### [Try it]
Search the entries for lines with the string "computer" and say how many there are, giving only the number.

---------- Exercise material

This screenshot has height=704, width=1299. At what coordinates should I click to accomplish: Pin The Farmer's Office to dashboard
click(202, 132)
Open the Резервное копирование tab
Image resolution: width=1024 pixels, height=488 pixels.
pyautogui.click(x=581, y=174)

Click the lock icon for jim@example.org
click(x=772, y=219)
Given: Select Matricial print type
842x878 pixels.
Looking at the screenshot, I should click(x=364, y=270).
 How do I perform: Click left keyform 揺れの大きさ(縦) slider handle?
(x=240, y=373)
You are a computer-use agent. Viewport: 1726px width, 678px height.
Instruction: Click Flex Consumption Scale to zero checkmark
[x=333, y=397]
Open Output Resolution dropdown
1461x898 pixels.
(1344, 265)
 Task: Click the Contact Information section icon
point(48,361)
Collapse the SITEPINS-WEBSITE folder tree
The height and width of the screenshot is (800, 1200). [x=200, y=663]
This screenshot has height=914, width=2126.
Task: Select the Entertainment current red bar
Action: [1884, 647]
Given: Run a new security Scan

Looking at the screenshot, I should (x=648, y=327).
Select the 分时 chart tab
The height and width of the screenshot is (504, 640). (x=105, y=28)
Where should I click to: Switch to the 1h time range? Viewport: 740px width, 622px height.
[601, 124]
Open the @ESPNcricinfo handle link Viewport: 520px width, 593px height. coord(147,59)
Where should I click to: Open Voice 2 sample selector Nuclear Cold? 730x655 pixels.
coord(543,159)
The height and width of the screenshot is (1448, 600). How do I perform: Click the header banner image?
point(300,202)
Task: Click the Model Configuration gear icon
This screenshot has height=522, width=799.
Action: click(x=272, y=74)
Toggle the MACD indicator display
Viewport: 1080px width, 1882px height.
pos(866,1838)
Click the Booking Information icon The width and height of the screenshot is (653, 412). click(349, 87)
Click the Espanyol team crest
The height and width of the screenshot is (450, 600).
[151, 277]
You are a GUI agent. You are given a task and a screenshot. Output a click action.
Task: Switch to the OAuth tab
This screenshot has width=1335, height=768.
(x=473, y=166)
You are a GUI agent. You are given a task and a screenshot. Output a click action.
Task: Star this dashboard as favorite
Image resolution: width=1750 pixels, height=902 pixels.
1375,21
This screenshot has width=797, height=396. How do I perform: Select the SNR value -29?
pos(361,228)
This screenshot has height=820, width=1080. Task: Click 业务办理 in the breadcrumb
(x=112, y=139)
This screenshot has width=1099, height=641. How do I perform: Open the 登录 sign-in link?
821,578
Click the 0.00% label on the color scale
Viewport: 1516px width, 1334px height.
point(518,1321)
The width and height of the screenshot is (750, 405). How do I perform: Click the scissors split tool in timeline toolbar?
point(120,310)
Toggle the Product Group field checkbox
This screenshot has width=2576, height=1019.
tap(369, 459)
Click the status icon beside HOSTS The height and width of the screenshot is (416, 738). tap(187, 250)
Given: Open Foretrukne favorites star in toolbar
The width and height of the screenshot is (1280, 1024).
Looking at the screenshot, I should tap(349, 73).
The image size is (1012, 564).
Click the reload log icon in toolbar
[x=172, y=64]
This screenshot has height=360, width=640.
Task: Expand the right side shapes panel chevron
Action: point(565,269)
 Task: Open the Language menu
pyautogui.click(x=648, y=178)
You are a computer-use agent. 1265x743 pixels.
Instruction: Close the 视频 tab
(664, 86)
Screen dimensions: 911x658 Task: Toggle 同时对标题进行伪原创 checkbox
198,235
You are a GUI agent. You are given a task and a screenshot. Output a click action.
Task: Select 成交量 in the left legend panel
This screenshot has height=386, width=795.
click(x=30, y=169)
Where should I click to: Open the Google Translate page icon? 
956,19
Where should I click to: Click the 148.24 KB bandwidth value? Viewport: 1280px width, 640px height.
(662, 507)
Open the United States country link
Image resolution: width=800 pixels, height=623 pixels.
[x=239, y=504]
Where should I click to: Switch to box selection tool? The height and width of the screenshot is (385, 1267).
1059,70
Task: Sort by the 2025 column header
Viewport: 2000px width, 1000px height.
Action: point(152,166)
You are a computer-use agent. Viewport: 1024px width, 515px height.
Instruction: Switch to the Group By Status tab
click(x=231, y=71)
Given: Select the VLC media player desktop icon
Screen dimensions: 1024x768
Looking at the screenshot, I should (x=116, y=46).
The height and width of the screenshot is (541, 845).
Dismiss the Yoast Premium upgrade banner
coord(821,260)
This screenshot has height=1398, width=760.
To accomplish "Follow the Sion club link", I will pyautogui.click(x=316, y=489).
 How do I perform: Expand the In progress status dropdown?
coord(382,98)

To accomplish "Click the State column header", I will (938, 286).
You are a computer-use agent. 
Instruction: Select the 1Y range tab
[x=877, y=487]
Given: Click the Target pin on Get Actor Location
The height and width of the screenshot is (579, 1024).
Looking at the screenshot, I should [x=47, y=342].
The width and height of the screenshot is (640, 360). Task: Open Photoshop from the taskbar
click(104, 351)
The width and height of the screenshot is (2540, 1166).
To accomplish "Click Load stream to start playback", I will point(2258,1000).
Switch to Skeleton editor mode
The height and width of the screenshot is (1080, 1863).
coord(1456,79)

--------------------

### [Written response]
4